Alvarez hesitates to say he makes “Latino” films.
“People tend to think because there’s a Spanish word in the title or there’s a Latino in the film that I make ‘Latino’ films,” he said. “While my films generally feature Latino actors, the stories I write are universal.”
For example, his 2007 film “Kid” is a coming-of-age story revolving around a 13-year-old boy and his estranged father. His follow-up film “Mnemosyne Rising,” which features an African American as the lead character, tells the story of a solitary deep-space pilot who experiences unusual flashbacks upon learning he’s being sent back to Earth.
“The program is supportive in allowing you to find your own voice and help you work out how you want to tell stories on film,” Alvarez said. “It’s (the MFA program) hands-off in the sense that there’s no faculty council trying to steer you in a direction they think you should go.
“It’s not about being a director or cinematographer — it’s about telling stories,” said Alvarez. “I wanted to figure out how to visually tell the stories in my head.”
Other stories that have come out of the film program include Maru Buendia-Senties‘ “Entre Lineas,” a story about two friends that live on different sides of U.S.-Mexico border; Sergio Carvajal‘s “Quinceanera,” which explores this rite of passage for 15-year-old girls; cinematographer E.J. Enriquez‘s work on the period piece “The Pond,” a story about a young girl living among the ruins of the Dust Bowl; Ivete Lucas’ “La Lupita” about a Mexican teen falling in love in America; and David Fabelo‘s “Test Day,” which depicts a young boy of mixed heritage encountering multiple options for his identity.
According to Stekler, the civil rights movement gained traction as African Americans, such as Sydney Poitier, and television series, such as “The Cosby Show,” became more common in film and television.

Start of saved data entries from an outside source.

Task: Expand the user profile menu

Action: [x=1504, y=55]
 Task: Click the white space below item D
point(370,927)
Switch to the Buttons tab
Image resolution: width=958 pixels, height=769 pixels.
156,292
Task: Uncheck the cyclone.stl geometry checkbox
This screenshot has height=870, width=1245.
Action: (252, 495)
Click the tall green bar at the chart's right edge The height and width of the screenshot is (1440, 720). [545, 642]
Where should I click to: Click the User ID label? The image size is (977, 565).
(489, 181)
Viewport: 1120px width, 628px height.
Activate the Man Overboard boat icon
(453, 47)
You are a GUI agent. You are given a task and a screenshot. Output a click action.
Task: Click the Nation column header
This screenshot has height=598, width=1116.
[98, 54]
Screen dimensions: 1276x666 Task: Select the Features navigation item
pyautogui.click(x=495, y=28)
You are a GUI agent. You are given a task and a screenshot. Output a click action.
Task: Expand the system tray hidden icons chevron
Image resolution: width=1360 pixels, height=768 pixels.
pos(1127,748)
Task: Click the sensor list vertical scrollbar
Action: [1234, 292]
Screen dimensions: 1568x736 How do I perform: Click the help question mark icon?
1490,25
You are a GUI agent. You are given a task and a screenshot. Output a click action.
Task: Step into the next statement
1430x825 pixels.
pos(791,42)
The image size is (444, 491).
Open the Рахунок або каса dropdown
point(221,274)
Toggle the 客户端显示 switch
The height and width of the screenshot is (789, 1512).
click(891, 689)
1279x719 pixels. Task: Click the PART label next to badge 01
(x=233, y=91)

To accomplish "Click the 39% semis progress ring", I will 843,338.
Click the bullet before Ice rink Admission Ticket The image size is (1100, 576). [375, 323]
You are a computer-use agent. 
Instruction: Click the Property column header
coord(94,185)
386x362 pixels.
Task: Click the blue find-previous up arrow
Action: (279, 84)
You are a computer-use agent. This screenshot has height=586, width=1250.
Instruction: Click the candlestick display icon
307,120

“In the past, Latino filmmakers have been invisible to the wider American community,” said Stekler. “As more Latino filmmakers enter the industry behind the camera as writers, directors, cinematographers and producers, we’ll see more Latinos in front of the camera, too. I think our Radio-TV-Film students will be a big part of that coming wave.”
Whether it’s the next Ford, Scorsese, Rodriguez or Alvarez, Radio-TV-Film faculty strive to give students the support, facilities, instruction and feedback they need in an environment where they can explore, experiment and find their voice.
“The department is full of good filmmakers who are also passionate teachers,” said Ramirez-Berg. “Filmmaking is an honorable calling, and I hate to think that in Van Horn, El Paso or elsewhere there’s an undiscovered Spielberg, Scorsese or Rodriquez that’s intimidated by the thought of coming to film school or thinks their circumstances make it impossible. I want them to find us and get their hands on the equipment so we can help them tell the stories they want to tell.”